Un luogo simbolo deciso dai familiari e dal sindaco Leoluca Orlando, che ha anche disposto la presenza del gonfalone della città di Palermo

La camera ardente per Rita Borsellino, deceduta ieri dopo una lunga malattia, è allestita nel bene confiscato alla mafia in via Bernini 52, a Palermo, nel complesso in cui abitava, da latitante, Totó Riina. Lo ha concordato con i familiari e con i responsabili del Centro il sindaco Leoluca Orlando, che ha anche disposto la presenza del gonfalone della città.

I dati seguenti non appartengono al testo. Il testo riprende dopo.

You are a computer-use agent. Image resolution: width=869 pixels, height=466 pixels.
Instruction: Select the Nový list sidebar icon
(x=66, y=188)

Un luogo simbolo, non perquisito per diciotto giorni dopo la cattura del boss – e in cui hanno sede oggi anche una caserma dei carabinieri e l’Ordine regionale dei giornalisti – non solo di riscatto ma anche di quelle trame mai chiarite contro cui Rita Borsellino si era sempre battuta. Quel bene è stato assegnato dal Comune al Centro Studi “Paolo Borsellino”.

La sorella del giudice antimafia che si è spenta ieri in ospedale all’età di 73 anni. Cordoglio è arrivato alla famiglia dal mondo politico, dalla società civile, dall’associazionismo e dalle organizzazioni sindacali.